We literally ship our code to git and then pull on the live server and then deploy static content and this takes an incredible amount of time. Just this week, our developers made a few mistakes and we had to re-deploy twice. 45 mins of no sales. Clearly this is not a solution. There must be something were not doing correctly; but your own documentation, recommends it.

  1. @alankent who says 'I am not a frontend dev' Clearly not. Otherwise you would have chosen Sass and dropped the insane idea of Magento UI, which no one really knows what it is. And then further you would have scrapped RequireJS and all the insane (not SEO friendly) KnockoutJS bloat even on the cart. Please can you answer regarding this. It is been raised across the web on many threads on Stackoverflow which my bounty failed and even on this post: https://github.com/magento/magento2/issues/2104 other devs see the insane feature of this.

Why is it sooooo slow to make changes to Less and JS even in a developer mode node. You have to recompile files (no Livereload; which I get people not a fan of) but seriously? Make a padding or margin change; delete all var folders, re compile static files for all languages and then run grunt to generate less etc - seriously? ALL our Front End Engineers are strong with JavaScript and CSS and most are (including me) previously Back End Developers. It is insane.

Please can this be addressed? Gulp and Grunt is one argument but the process of static deploy on development mode is one thing - a live environment? Seriously?

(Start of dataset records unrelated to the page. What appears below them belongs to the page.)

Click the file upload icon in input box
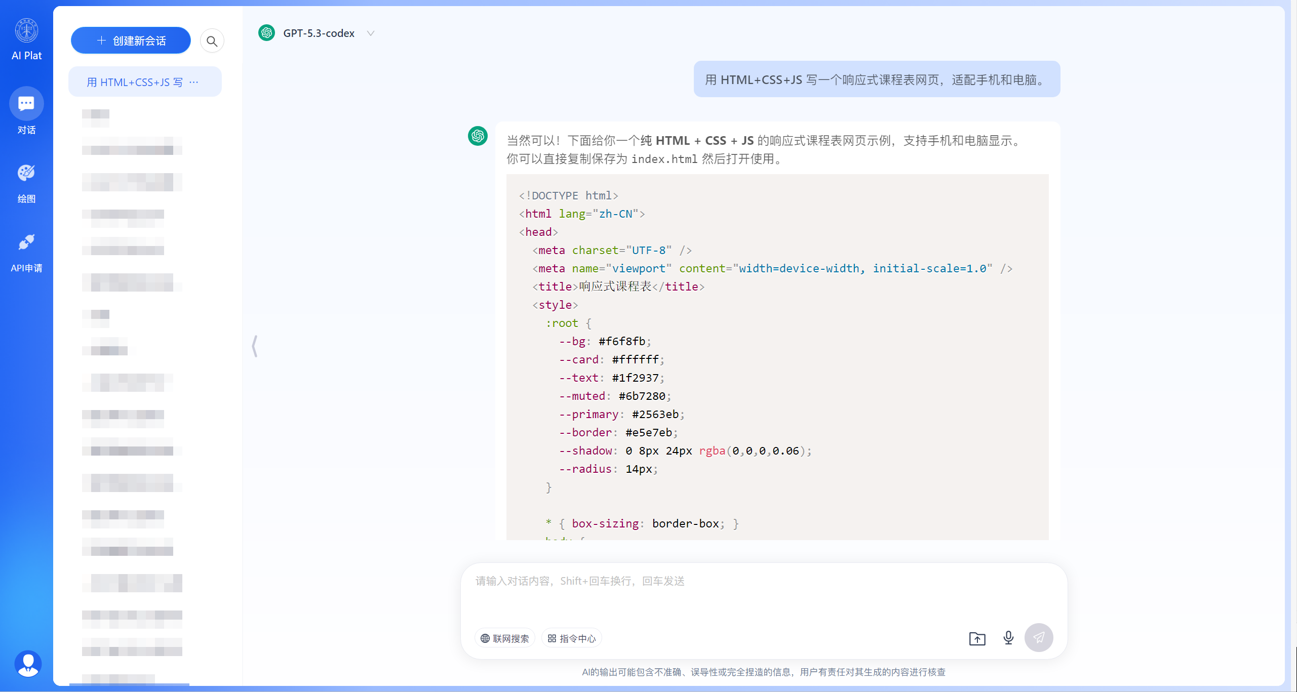This screenshot has width=1297, height=692. coord(977,638)
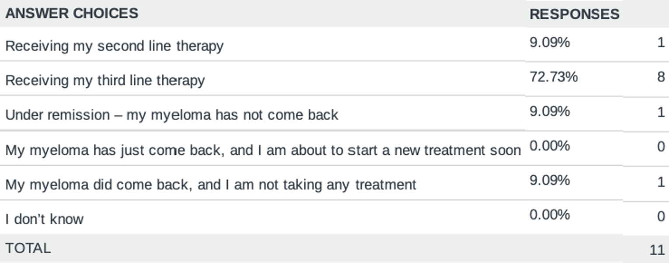Viewport: 669px width, 263px height.
Task: Click the 0.00% in the 'I don't know' row
Action: (550, 214)
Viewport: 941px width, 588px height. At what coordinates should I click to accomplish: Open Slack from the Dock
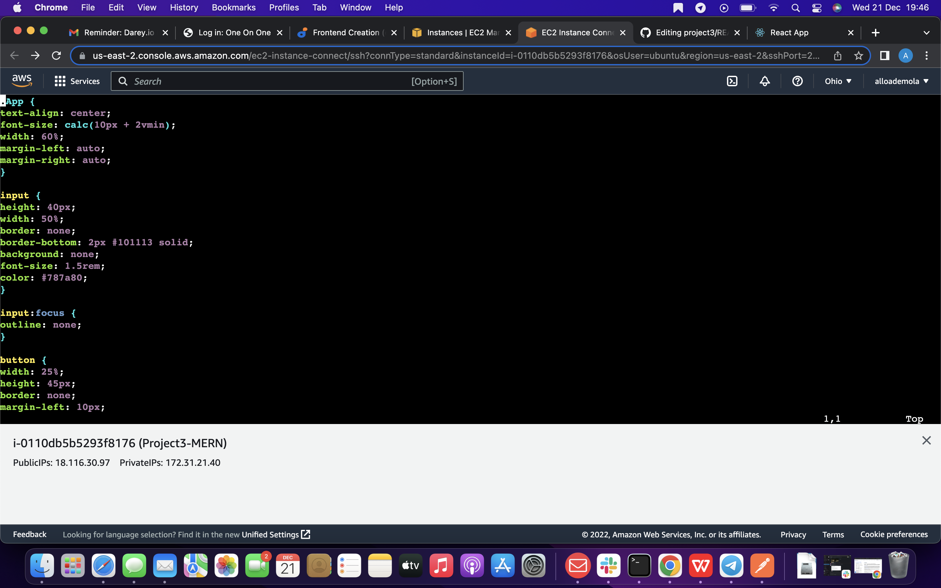[x=609, y=566]
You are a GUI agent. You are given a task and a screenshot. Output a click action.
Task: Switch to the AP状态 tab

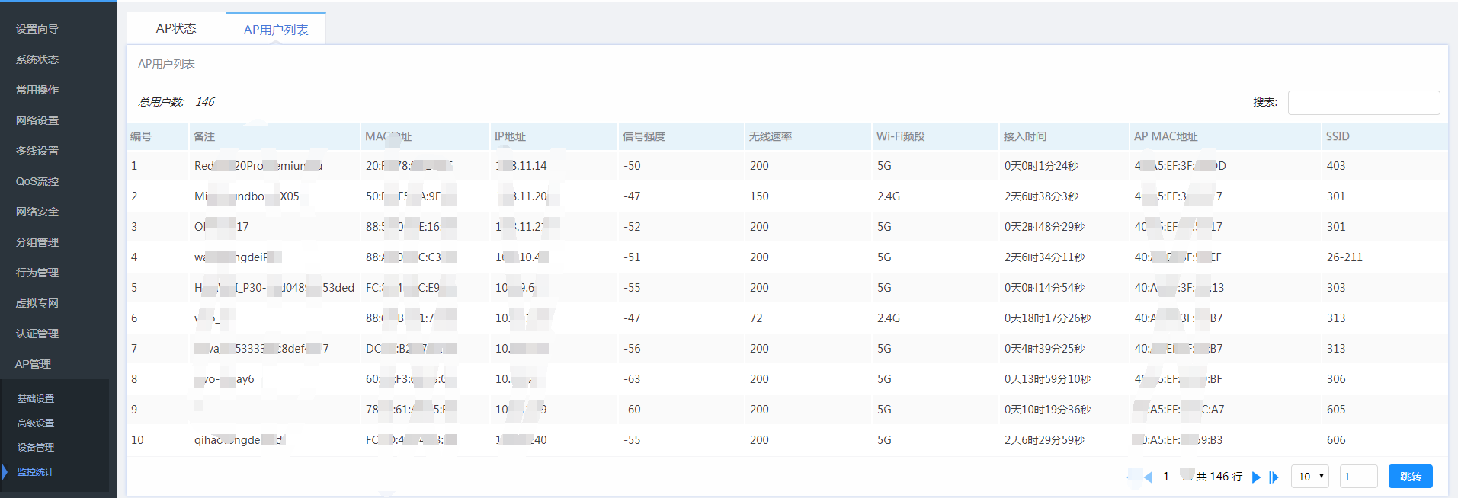point(176,29)
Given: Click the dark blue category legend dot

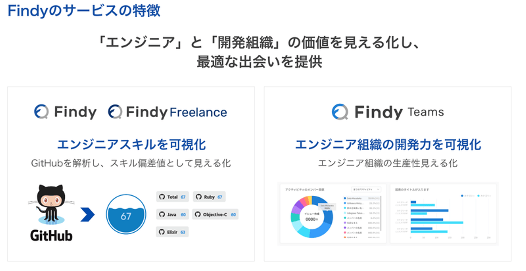Looking at the screenshot, I should point(462,195).
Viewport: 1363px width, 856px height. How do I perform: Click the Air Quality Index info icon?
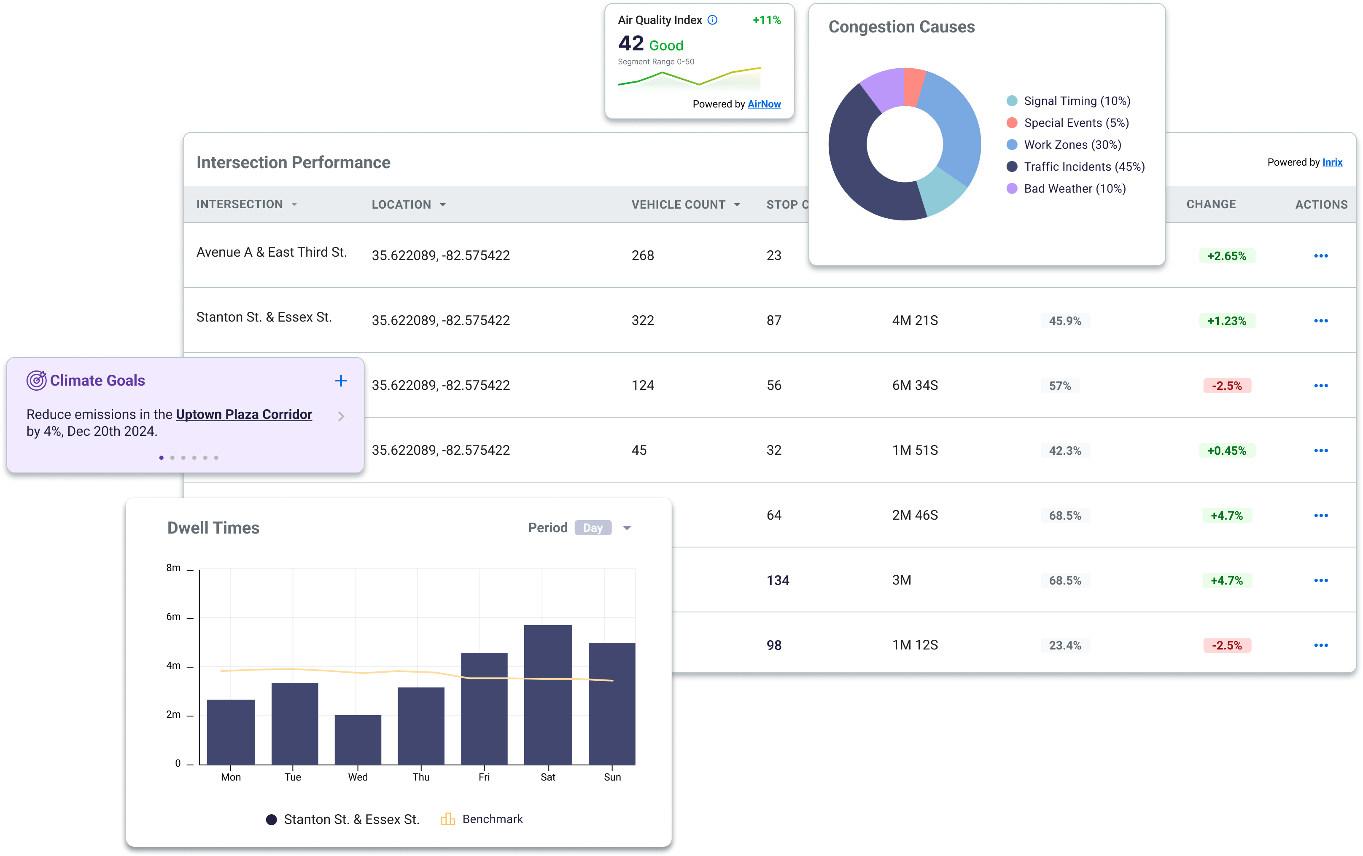(713, 20)
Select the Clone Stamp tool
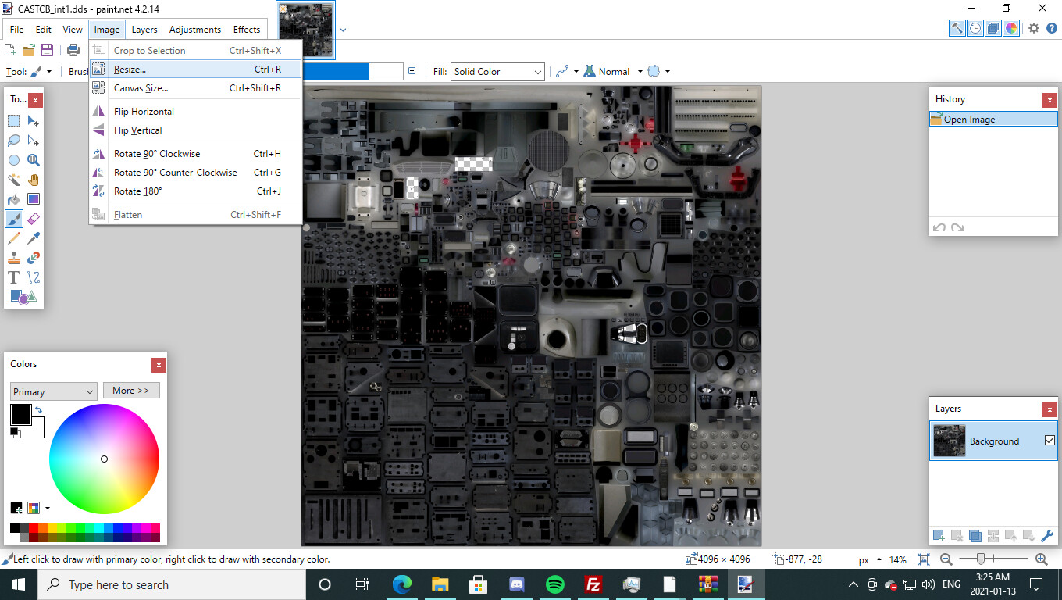Screen dimensions: 1062x600 click(x=14, y=258)
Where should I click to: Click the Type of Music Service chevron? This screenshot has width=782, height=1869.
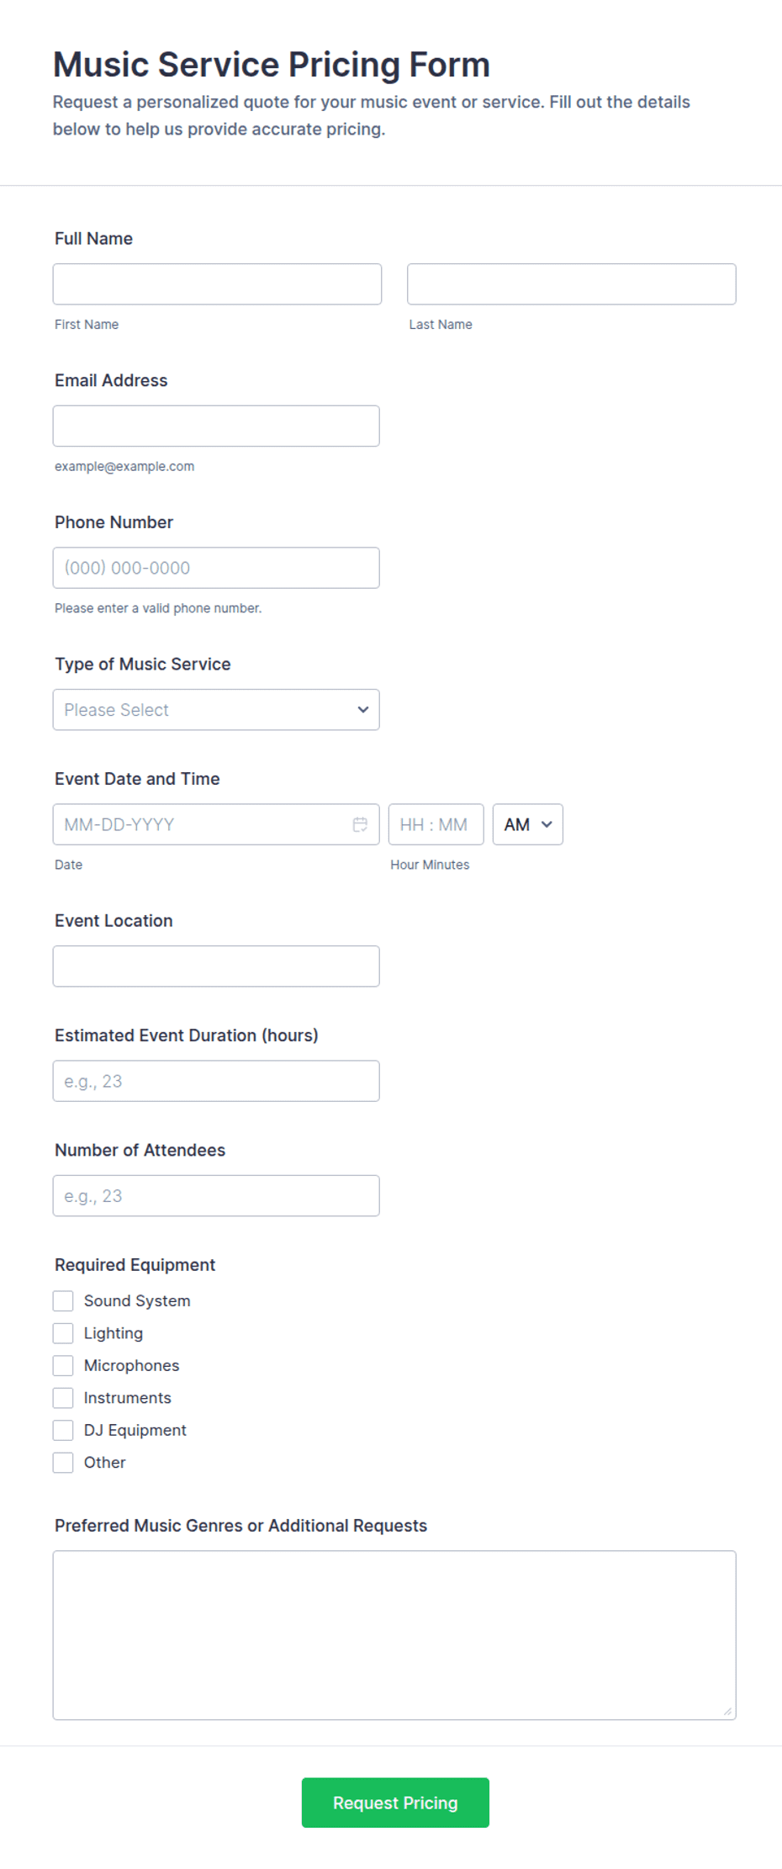pyautogui.click(x=363, y=710)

boldhedgehog commented 8 years ago

Hi @Khaleel,

We've ended up with a 'build' server which does composer install, compile and deploy steps, then force commits vendor and static directories to git. This commit is then tagged and we switch the production environment to this tag. This way you don't have to compile or deploy the static files on the production server with maintenance. Git workflow described here is inaccurate, of course, but I hope you get the idea.

Khaleel commented 8 years ago

Hey @boldhedgehog

Can you explain a little further in detail?

What about the LESS and JS - some of my coders hate the speed of making things in M2

boldhedgehog commented 8 years ago

@Khaleel

I'm not sure what git workflow you have for deployments, still the main idea is to create a special build branch, install all composer packages, perform static content deploy and compilation, then force commit and push all generated files into this branch, then tag it. The tag is then fetched on the production and the file base is switched to this tag, thus we update all generated files (/vendor/, static, di, compiled files) in 1 'atomic' git operation. With this scheme it does not really matter how much time is spent to prepare the generated files, as git check to the tag usually takes seconds.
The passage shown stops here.